Methods of fieldwork in religious studies

On 22 November 2018 in Arkhangelsk, Russia, the Dialogue of Civilizations Research Institute (DOC) partnered with the Northern (Arctic) Federal University (NArFU) to hold a masterclass entitled ‘Methods of field religious studies: tools, field, analysis and interpretation of the results’. The meeting was attended by NArFU lecturers and students of cultural and religious studies. One of the top priorities for DOC in holding events such as these is to strengthen inter-university cooperation.

The event was held within the framework of the “Inter-Ethnic and Inter-Religious Relations” masters program, launched by NArFU this year. ‘Methods of field religious studies’ is the first in a series of seminars and round tables held by the DOC Research Institute in collaboration with leading universities and research centers in Russia and the CIS. Associate researchers from DOC, Alexey Starostin and Roman Bykov, conducted the masterclass.

Alexey Starostin, who is also Associate Professor of the Theology Department at the Ural State Mining University, gave a lecture on the specific features of working with a key type of religious studies sources – statistical and demographic data. Parish registers and census reports were specifically mentioned. The examples were primarily taken from Muslim communities in the Urals region. In addition, Starostin briefed the university audience on existing online resources relevant to religious studies scholars.

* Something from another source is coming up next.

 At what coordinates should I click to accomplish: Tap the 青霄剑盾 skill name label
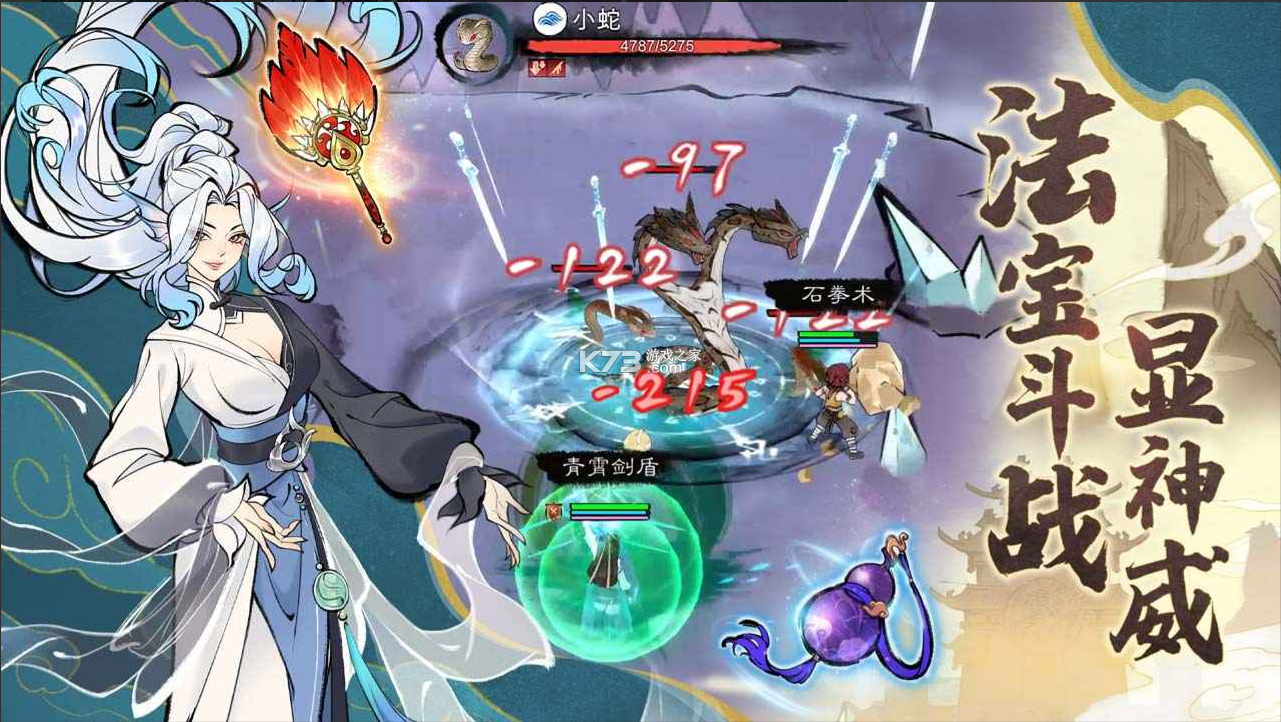click(600, 463)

Field research methods such as in-depth interviews, ethnographic observation at temples and during religious rituals, questioning as a biographical method, and questioning conducted as part of large-scale sociological research were covered. The features of the questioning process and its interpretation were analysed during the lecture. Starostin discussed the typology of believers applied in the sociology of religion. He stressed the fundamental importance of building trust between the researcher and subject. At the same time, in his understanding, personal involvement in the life of the examined community should be avoided in order to preserve the objectivity of the research, while on the other hand, the researcher must at all times adhere to the principle of not harming the focus of his study.

In conclusion, Starostin spoke about the latest examples of successful practices in ethno-religious relations. As an example, he talked about joint activities conducted by future Orthodox and Muslim clerics in Tatarstan. Such activities can really contribute to rapprochement of people representing different worldviews, in contrast to many official meetings devoted to inter-religious dialogue.

Starostin also made an interesting observation that in the regions of Siberia and the far east of Russia in recent years, people of Central Asian origin have been becoming increasingly relevant Muslim communities.

In the second part of the masterclass, Roman Bykov, Associate Professor of the Department of Sociology at the Tomsk State University, shared with the audience the results of his research on the phenomenon of new religious movements. In his opinion, identifying these movements as sects (the term has negative connotation in Russian language) should be avoided in the research practice, since sects have several characteristic features, such as self-isolation, avoiding any kind of dialogue, and, in the worst cases, a conscious search for the enemy, while this is not usual for new religious movements.

Bykov shared his experience of holding meetings on interfaith dialogue in Tomsk, where representatives of traditional religions take part along with representatives of new religious movements. He also noted that new religious movements are usually characterised by a large turnover of members.

Speaking about the methods of religious studies, Bykov emphasised that during a survey the selection of respondents should be carried out using several criteria simultaneously in order to ensure representativeness of the statistical sampling. A rule that seems obvious, but in practice is often ignored.